ウルスラも波を浴びるが、不思議と濡れていません。
(体のまわりに何か膜みたいな)
もしかしてと、地下水に腕をつけると濡れもせず、冷たさも感じません。
(太陽王、あんな所に。気を失ってる。かろうじてひっかかっているけど、この氷水の中で長くはもたない。もう私ひとりでネロを運べる。太陽王を助ける理由はない)
(何もしなくていい。そのまま背を向けてここを去るだけ。もう一度、私の全てを黒く塗りつぶせ)
(どうして太陽王は私にこれをよこしたのかしら。どうして今、私をまっすぐ見る瞳を思い出すんだろう。
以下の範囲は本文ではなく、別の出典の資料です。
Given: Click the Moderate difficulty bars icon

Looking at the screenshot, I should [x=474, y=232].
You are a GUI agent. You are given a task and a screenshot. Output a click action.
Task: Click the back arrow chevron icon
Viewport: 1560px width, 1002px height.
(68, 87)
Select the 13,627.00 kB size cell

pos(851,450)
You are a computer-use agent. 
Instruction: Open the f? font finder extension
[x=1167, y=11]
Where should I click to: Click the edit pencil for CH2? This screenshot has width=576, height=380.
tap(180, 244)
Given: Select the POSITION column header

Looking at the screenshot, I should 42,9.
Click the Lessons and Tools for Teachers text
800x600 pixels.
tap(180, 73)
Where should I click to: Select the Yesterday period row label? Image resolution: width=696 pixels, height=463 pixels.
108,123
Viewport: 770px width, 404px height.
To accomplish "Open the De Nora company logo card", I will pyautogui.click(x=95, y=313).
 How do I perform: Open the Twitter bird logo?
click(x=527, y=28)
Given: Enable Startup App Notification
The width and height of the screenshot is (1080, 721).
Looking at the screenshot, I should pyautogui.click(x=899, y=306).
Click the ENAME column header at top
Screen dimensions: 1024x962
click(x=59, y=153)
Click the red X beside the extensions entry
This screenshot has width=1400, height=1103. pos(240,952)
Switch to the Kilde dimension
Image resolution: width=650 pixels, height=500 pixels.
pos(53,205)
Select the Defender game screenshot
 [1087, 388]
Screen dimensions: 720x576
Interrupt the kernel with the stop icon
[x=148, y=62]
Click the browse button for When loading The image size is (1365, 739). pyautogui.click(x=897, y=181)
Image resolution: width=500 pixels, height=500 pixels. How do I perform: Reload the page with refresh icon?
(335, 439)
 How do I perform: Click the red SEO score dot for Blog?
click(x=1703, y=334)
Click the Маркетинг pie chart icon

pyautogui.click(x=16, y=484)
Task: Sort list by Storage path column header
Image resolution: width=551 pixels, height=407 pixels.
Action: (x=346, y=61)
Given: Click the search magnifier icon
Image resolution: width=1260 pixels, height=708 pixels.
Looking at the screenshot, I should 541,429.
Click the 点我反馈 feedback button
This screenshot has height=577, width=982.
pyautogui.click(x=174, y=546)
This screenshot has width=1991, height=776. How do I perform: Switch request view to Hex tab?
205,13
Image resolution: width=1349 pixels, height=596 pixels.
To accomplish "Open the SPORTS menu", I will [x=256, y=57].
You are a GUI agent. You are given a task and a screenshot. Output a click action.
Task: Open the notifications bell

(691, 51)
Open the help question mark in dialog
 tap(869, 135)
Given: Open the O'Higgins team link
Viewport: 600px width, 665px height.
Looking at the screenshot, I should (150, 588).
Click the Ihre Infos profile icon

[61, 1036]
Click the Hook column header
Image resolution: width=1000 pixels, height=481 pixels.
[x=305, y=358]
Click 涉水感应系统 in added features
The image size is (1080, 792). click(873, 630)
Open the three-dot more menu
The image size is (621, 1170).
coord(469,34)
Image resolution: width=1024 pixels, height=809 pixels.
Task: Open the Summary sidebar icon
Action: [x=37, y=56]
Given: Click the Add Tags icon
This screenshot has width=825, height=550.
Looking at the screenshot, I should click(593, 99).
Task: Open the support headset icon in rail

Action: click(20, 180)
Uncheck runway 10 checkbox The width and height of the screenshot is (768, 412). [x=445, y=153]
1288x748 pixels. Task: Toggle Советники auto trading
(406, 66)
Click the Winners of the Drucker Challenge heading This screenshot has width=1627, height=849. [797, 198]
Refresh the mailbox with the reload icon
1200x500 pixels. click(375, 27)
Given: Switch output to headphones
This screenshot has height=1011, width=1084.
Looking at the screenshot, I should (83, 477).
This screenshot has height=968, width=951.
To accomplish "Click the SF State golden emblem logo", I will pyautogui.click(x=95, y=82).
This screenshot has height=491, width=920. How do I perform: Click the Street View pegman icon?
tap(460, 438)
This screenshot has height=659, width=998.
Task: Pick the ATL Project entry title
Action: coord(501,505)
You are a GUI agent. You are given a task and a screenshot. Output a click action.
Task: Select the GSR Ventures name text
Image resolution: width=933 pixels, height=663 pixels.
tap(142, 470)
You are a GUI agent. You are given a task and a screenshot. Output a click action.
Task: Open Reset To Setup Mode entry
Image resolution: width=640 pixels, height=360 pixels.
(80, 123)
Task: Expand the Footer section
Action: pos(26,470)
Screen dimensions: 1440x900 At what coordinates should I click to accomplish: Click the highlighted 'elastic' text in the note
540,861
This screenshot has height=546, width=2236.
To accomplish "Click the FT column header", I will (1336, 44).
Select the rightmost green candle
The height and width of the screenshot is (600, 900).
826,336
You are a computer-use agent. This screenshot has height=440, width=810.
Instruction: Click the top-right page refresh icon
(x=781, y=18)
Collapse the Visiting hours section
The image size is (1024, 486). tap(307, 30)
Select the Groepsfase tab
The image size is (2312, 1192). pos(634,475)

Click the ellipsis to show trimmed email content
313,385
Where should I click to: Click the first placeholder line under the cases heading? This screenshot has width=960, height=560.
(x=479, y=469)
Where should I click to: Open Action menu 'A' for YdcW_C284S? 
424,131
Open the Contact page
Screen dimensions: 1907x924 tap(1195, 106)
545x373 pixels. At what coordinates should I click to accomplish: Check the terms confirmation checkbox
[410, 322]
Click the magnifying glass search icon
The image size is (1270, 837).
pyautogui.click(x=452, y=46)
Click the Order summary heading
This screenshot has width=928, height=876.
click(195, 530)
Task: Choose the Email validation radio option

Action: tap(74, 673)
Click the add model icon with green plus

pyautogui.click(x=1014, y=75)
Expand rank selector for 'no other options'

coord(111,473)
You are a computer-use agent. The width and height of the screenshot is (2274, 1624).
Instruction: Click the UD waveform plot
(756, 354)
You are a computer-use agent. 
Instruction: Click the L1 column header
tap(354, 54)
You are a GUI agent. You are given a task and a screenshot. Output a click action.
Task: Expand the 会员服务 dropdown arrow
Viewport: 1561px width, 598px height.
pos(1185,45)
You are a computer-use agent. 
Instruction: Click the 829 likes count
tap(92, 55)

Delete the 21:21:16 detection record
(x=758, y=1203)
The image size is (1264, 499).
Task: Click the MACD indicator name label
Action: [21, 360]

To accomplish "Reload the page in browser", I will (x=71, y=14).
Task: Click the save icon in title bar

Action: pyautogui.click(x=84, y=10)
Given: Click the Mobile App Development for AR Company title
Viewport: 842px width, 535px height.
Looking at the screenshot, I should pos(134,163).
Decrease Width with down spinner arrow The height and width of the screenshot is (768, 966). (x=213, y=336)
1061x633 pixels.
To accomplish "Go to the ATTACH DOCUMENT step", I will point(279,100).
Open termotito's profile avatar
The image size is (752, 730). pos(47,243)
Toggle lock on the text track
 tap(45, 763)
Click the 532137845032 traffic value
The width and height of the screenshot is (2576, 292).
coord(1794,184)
あの瞳を思い出す時だけ胸がすくのは)
「ネロ。ごめんね。もう少しだけ待ってて」
【ウルスラは氷伝いにリビの元へ行きます。】
(何をしているのかしら、こんなに必死になって、ネロを置いてまで、何故私は太陽王の元へ行くの?助ける理由なんてないわ。あれは敵、皆を殺したかたき。)
(だけど、気付いたことがある。あの瞳、あれはもうかつての太陽王のものじゃない。あわれみと悔恨を抱いた人間の瞳だった。)
(太陽王が私を”人間”として見ていた。そんなことで救われたりはしない。でも、この瞳を見捨てたら、今度こそ私は”人間”でなくなってしまう)
引用:花とゆめ2号
(色んな感情が渦を巻いて胸が壊れそう。価値なんてなくっていい。冷酷にも悪者にもなれない、死にかけている敵すら殺せない、半端で揺らぎやすいただの弱い人間、それが私だ。)
(父さま、母さま、リーリャ、オリーヴァ、アーウラ、ごめんなさい。でも私は人間でいたい)
泣き崩れるウルスラ。目を覚ましたリビ。
「ウルスラ!」
ウルスラとリビの立っていた氷が砕けてしまいます。
(あなたたちの為に堕ちることのできない私を許して)
引用:花とゆめ2号
【落ちかけた二人を救ったのはネロでした。】
「ネロ、どうして俺まで…俺まで助けたんだ、必要ないだろ、もう」
「さっき驚いた。ウルスラ様がお前を助けに行く時、俺を助けた時と同じ顔をしていた。
あの時の姫が戻ってきた気がした。
その姫が助けようとした人間なら助けようと思った。あの瞳にもう一度、会いたかった」
「嬉しいよ、ウルスラ様」
「ウ、ウルスラ、お前も助けてくれて…」
「何も言わないで。今は何も言わないで。私だってなんでこんなことしたかわからないのよ。でもきっと救いたかったのはアンタじゃないわ」
(なんだろう。長い間、思い出すこともなかったあの風景が蘇ってきた)
幼いウルスラと少し困ったように笑うネロ。
引用:花とゆめ2号
(声がする。「心が死んだままの方がよかった?」
いいえ。
いいえ。
だって今あなたを思い出せた。
私の一番美しい世界。私の真心。)
一方のニケ。長い洞窟をリュカの案内で出口まで来ました。
「ここは…もしかして」
「氷の王国の”聖域”でしょ。ここが有名な」
そこは車の跡で荒れ果てていて面影もありませんでした。
「聖域なんて言うんだ。こんなことになって皆悲しかったろうな。ウルスラも…」
「知らないよそんなこと。それより先を急ぎたいんだけど」
「う、うん…」
リュカが一方を眺めていると仲間の狼がいました。オオーンと吠えるリュカ。
(なんて悲しい声)
たとえその姿が永遠に失われてしまっても、これからはずっと共にある。
この胸の中にずっと…
引用:花とゆめ2号
【それでも世界は美しい第122話・感想】
ウルスラのモノローグを中心に、ウルスラが憎む心から、人の心へ次第に戻っていくお話でした。
なんとか命をつないだリビ。いよいよリビとニケが出会える日も近いのでしょう。
装置をニケたちは止めることができるのか、まだまだ困難は待ち受けています。
5号(2月5日発売)に続きます。